Supplied records:
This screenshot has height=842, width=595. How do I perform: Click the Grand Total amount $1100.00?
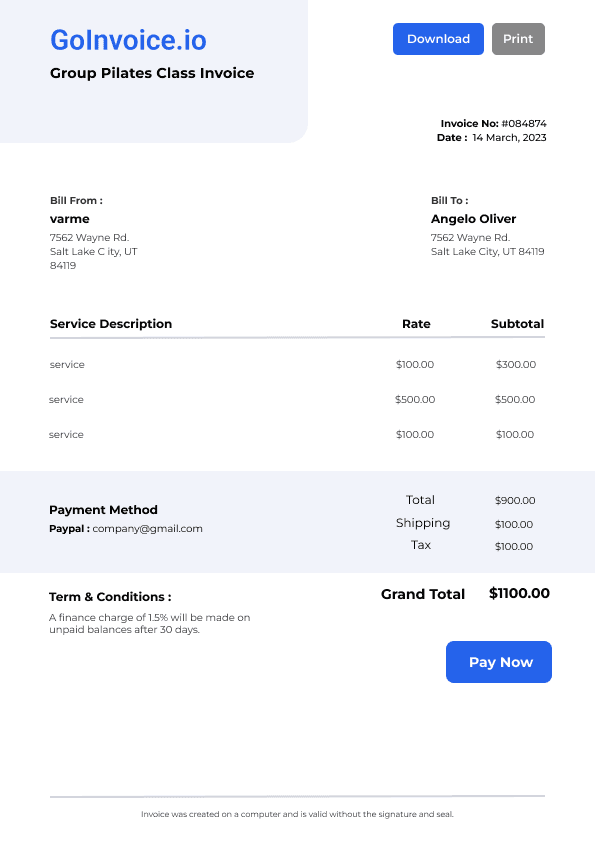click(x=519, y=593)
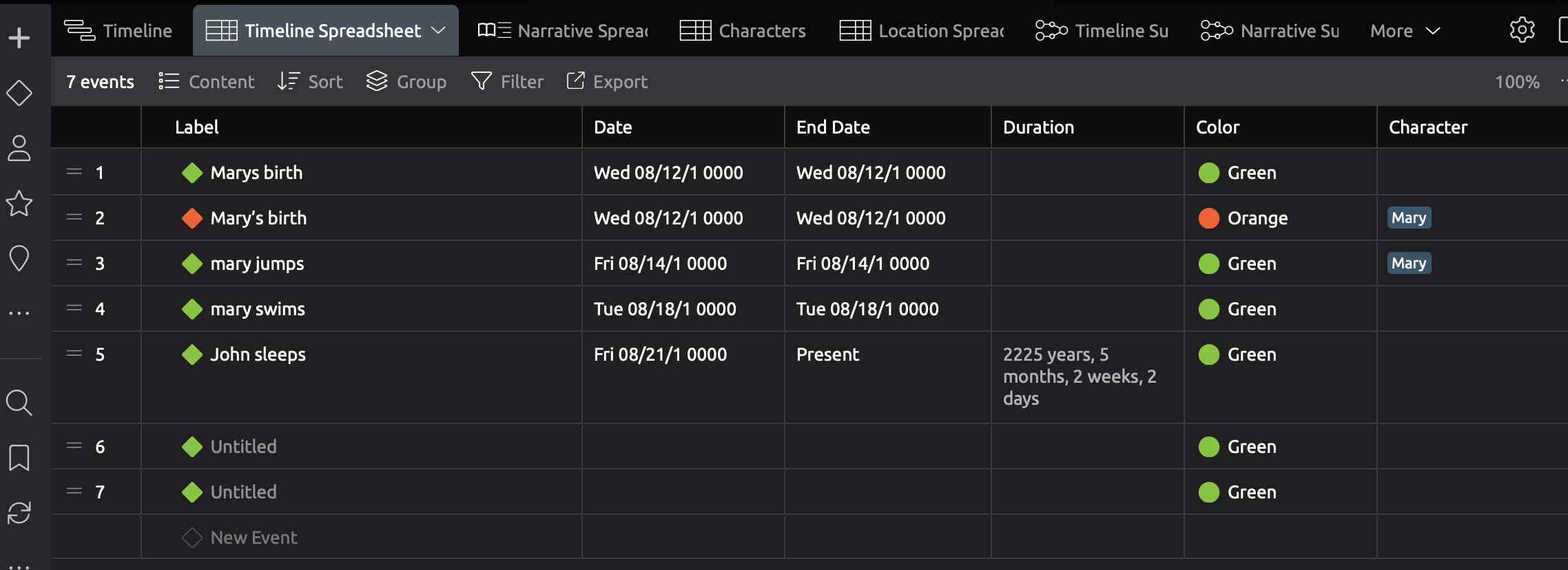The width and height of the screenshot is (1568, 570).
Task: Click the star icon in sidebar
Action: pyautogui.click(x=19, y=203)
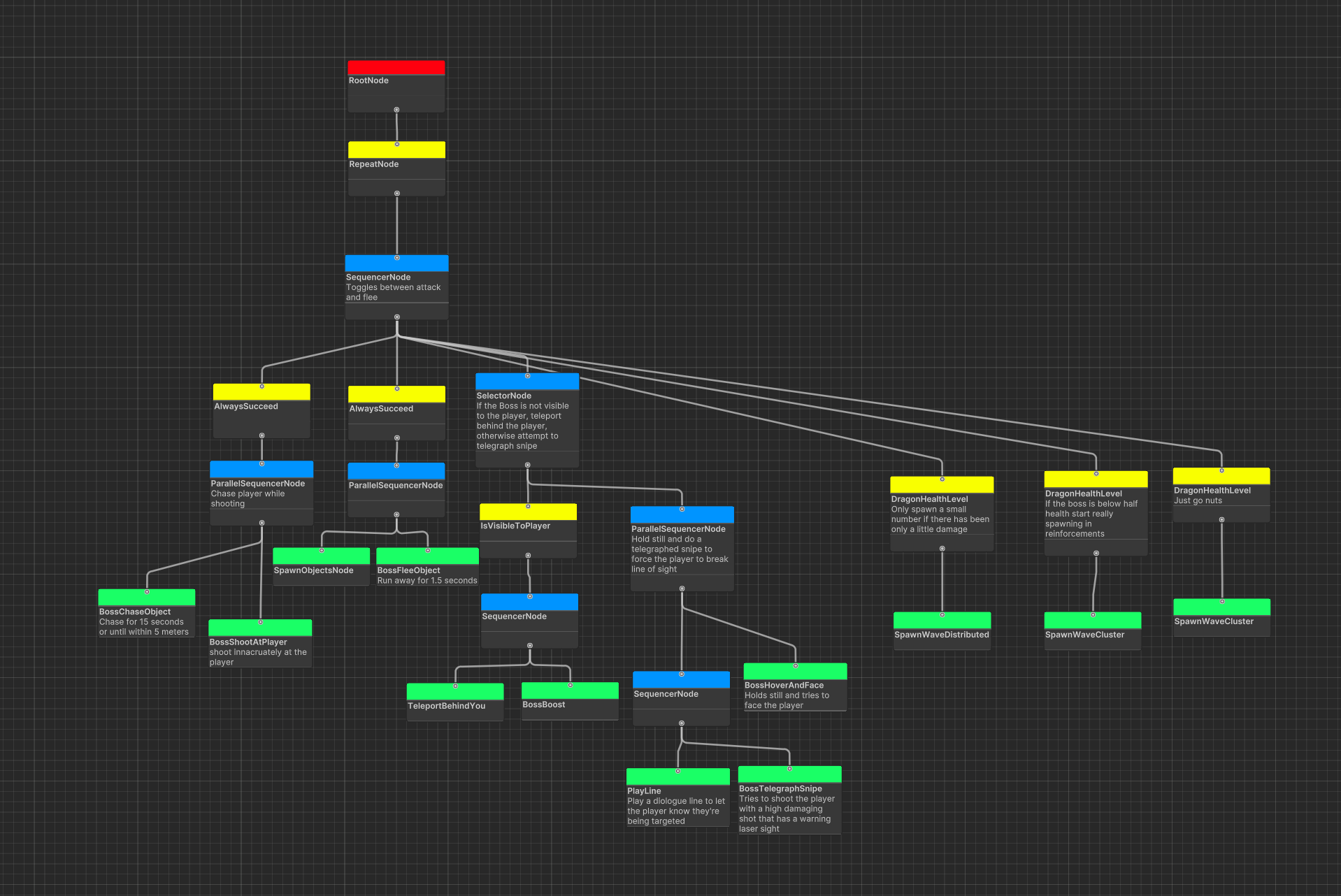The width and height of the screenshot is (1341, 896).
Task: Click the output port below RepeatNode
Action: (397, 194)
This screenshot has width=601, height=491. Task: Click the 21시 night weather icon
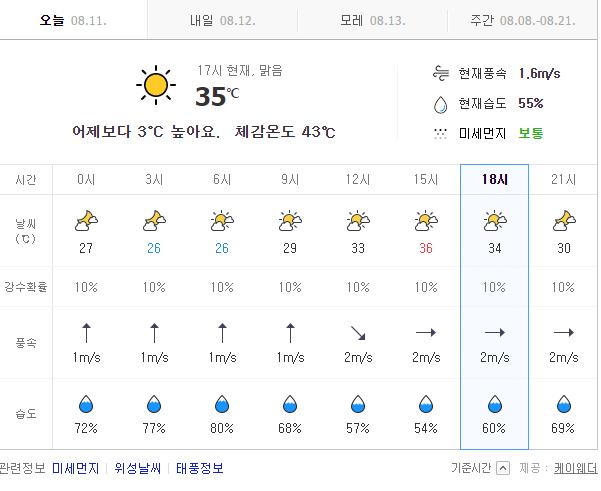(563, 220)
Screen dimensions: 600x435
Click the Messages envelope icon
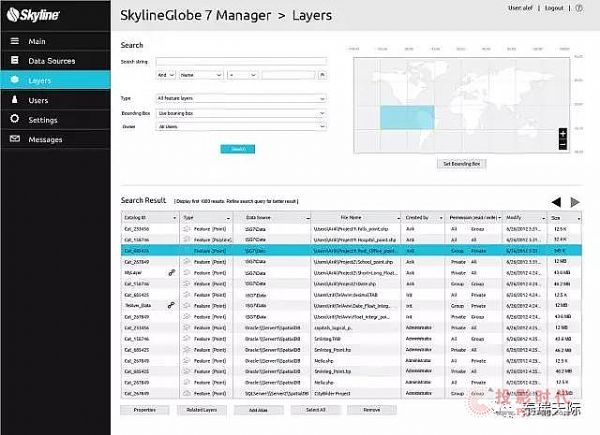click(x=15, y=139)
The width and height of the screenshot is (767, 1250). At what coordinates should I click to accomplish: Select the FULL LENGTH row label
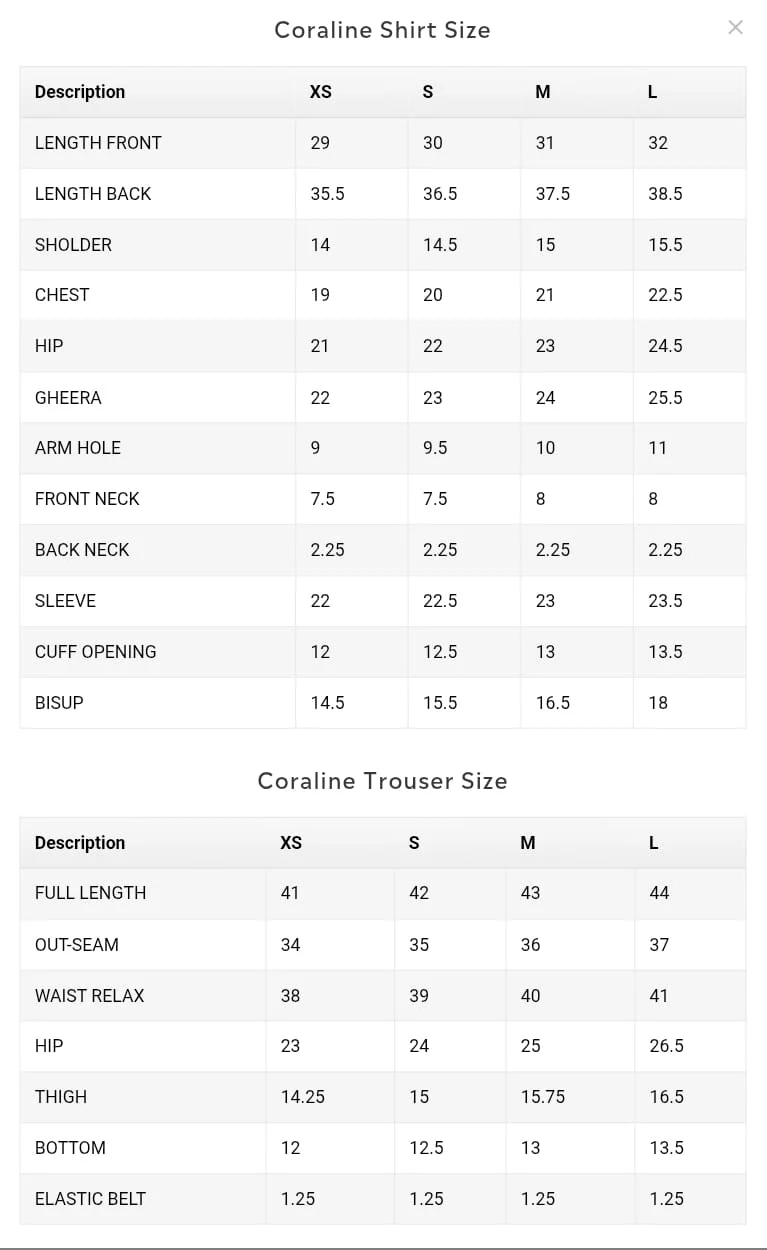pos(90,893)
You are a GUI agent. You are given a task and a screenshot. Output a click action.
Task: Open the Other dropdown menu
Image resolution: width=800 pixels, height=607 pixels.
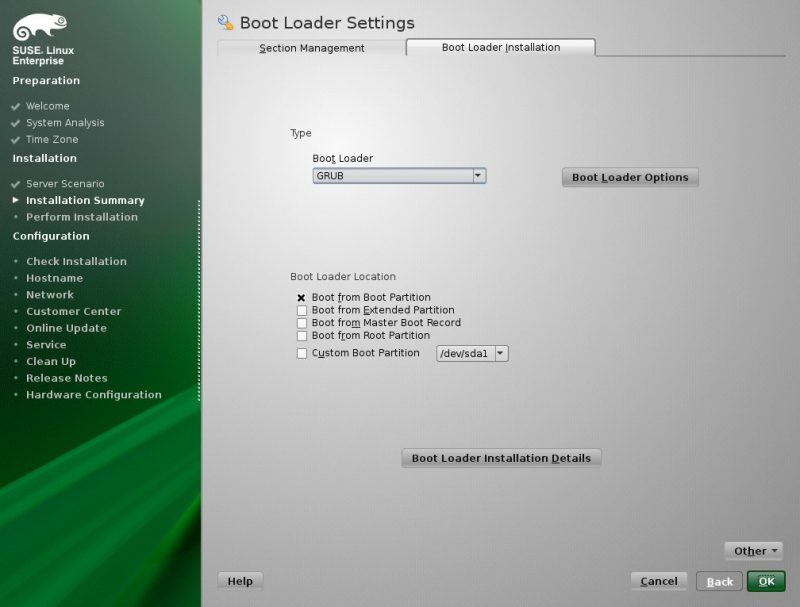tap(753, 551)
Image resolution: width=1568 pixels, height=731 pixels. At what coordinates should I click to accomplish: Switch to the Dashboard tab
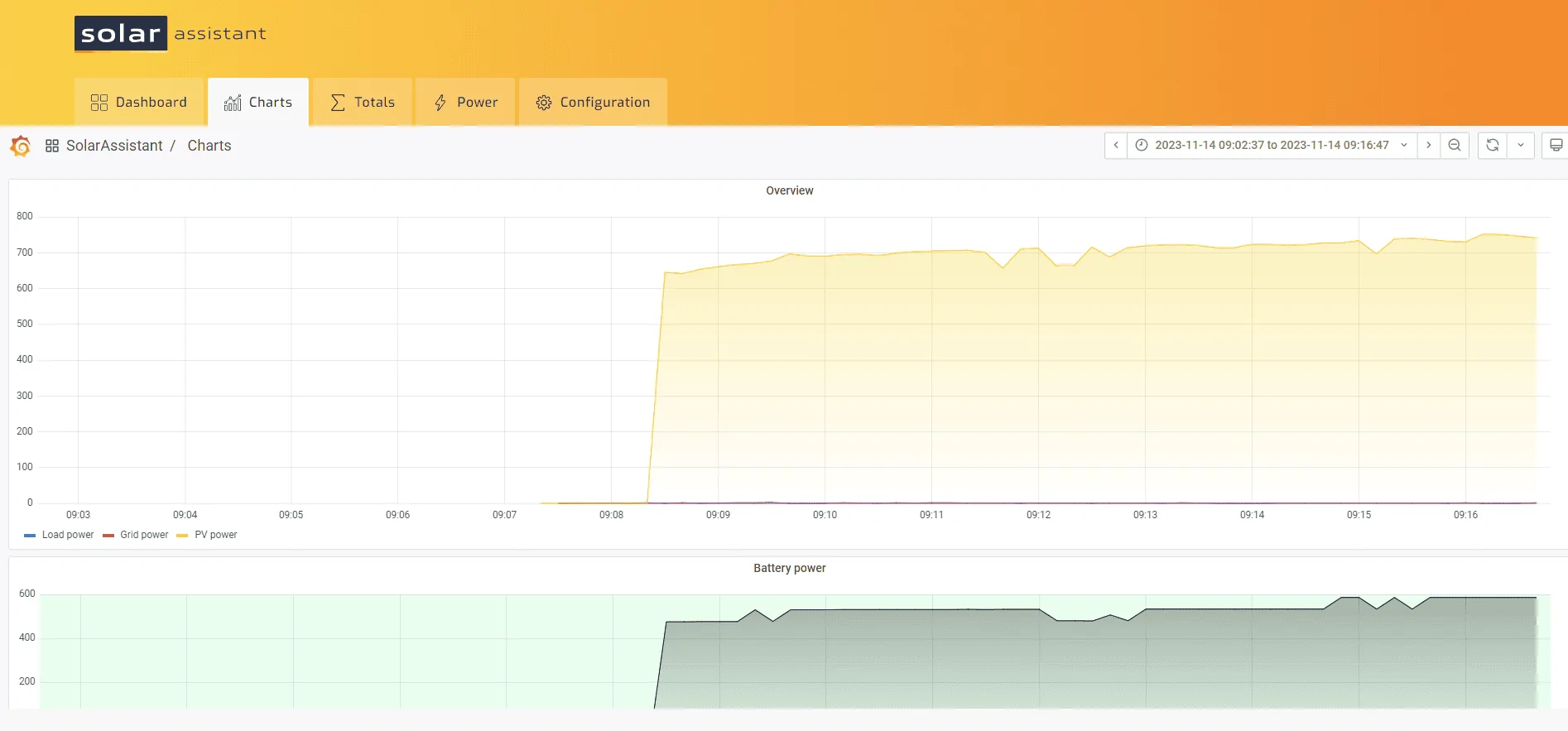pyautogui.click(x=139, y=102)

Task instructions: Make an exact copy of only those lines that run from the line with "Image resolution: width=800" through the end of the records, excluding pictures.

Answer section:
Image resolution: width=800 pixels, height=607 pixels.
tap(753, 551)
Image resolution: width=1568 pixels, height=731 pixels. At what coordinates should I click to accomplish: Switch to the Dashboard tab
pyautogui.click(x=139, y=102)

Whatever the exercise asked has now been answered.